Work instruction: What is needed is an exact copy of the entries below, from the line that contains "Политика конфиденциальности (86, 2550)" through the final line, both included, and nothing else.

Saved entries
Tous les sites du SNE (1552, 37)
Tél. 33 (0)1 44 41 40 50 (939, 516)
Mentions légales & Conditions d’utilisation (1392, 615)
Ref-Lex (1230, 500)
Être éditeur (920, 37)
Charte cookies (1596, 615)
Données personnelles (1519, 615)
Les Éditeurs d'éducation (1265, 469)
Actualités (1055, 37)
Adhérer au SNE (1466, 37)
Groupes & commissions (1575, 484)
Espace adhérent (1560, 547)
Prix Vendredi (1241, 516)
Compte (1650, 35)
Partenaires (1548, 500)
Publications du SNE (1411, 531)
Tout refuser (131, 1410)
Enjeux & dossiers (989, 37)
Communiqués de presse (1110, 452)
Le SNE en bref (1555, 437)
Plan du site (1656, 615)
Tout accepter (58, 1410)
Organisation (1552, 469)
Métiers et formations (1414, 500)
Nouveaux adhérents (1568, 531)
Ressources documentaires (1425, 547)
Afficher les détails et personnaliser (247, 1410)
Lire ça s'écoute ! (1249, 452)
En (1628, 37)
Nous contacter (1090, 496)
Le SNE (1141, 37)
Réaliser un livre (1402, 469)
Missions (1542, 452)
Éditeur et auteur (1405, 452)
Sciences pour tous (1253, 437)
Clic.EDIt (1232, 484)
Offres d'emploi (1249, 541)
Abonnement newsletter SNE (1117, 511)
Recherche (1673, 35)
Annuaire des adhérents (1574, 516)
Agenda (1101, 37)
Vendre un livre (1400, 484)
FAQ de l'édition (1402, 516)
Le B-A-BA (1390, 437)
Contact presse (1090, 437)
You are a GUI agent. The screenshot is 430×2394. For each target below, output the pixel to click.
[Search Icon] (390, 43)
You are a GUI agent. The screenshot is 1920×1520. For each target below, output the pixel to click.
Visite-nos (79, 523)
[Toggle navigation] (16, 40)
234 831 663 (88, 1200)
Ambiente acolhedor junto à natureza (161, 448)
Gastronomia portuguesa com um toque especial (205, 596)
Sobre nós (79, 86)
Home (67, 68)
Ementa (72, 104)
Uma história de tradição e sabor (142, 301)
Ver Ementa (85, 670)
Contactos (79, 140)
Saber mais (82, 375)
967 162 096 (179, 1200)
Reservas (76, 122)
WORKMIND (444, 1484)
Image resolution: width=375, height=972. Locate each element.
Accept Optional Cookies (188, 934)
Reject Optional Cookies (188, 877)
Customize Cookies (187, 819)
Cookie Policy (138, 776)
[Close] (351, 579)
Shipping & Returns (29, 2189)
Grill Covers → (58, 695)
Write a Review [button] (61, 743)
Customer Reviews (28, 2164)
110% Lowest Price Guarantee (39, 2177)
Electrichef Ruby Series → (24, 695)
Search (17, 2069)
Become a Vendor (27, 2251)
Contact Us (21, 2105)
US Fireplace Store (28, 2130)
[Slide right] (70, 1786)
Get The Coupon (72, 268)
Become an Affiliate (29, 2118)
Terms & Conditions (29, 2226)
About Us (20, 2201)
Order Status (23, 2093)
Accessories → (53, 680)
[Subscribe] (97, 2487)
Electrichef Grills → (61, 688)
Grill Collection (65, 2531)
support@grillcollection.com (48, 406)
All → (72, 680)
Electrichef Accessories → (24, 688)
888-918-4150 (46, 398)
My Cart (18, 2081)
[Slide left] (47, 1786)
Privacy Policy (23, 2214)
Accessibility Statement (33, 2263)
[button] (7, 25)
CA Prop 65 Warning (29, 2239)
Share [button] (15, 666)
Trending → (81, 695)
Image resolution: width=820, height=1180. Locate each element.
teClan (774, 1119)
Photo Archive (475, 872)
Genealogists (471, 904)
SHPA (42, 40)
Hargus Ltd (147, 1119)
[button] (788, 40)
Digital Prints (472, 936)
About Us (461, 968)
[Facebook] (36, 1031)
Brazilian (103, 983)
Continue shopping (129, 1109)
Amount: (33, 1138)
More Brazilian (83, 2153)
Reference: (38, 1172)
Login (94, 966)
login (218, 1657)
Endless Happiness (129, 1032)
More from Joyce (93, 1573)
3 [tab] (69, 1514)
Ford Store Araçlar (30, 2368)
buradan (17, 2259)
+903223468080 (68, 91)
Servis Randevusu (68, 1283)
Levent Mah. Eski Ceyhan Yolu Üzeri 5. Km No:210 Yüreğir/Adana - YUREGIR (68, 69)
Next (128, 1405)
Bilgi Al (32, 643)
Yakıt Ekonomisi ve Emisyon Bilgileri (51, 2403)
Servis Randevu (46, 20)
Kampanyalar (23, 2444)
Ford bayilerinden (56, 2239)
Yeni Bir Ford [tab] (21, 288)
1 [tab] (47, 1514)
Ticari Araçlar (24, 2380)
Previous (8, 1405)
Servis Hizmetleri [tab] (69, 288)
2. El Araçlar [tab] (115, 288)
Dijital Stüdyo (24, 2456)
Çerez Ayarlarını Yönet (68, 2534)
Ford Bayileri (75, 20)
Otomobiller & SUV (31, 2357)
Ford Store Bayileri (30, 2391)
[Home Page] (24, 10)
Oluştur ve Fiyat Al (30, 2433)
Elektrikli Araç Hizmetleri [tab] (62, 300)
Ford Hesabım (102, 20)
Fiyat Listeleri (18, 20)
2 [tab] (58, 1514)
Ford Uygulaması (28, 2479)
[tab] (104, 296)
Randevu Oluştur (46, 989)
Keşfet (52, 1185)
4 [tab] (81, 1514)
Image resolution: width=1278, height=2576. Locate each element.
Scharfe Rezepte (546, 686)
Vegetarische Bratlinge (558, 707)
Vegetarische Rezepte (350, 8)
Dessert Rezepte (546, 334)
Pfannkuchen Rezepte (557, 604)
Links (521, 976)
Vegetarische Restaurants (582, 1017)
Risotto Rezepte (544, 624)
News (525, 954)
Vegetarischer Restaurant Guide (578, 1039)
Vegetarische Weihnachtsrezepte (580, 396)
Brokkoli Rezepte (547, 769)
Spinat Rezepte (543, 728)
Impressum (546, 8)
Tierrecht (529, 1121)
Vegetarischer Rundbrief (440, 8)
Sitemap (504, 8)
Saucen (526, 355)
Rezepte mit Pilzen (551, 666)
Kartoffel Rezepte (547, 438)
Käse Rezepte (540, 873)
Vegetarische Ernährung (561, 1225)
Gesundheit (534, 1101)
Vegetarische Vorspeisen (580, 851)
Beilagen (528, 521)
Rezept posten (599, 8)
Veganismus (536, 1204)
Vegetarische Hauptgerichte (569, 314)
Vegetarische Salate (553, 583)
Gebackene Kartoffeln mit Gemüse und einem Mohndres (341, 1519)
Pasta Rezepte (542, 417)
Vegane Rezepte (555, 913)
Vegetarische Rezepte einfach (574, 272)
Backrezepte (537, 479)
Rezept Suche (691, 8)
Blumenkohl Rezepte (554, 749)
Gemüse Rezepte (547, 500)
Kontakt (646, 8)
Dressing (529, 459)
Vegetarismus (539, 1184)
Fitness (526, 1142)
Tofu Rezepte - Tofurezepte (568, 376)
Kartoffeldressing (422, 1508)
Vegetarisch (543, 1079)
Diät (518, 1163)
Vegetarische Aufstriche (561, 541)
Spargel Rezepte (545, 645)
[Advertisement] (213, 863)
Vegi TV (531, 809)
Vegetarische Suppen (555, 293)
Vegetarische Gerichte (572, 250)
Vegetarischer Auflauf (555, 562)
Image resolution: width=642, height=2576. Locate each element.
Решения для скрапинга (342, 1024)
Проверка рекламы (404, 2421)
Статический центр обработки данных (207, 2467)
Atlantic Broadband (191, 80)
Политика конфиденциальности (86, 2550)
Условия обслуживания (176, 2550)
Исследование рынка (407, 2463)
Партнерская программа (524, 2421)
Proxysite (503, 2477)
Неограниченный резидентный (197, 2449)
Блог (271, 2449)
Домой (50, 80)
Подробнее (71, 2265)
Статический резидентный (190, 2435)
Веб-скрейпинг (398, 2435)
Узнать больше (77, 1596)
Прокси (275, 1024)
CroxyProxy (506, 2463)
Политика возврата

Answer space:
Политика конфиденциальности (86, 2550)
Условия обслуживания (176, 2550)
Исследование рынка (407, 2463)
Партнерская программа (524, 2421)
Proxysite (503, 2477)
Неограниченный резидентный (197, 2449)
Блог (271, 2449)
Домой (50, 80)
Подробнее (71, 2265)
Статический резидентный (190, 2435)
Веб-скрейпинг (398, 2435)
Узнать больше (77, 1596)
Прокси (275, 1024)
CroxyProxy (506, 2463)
Политика возврата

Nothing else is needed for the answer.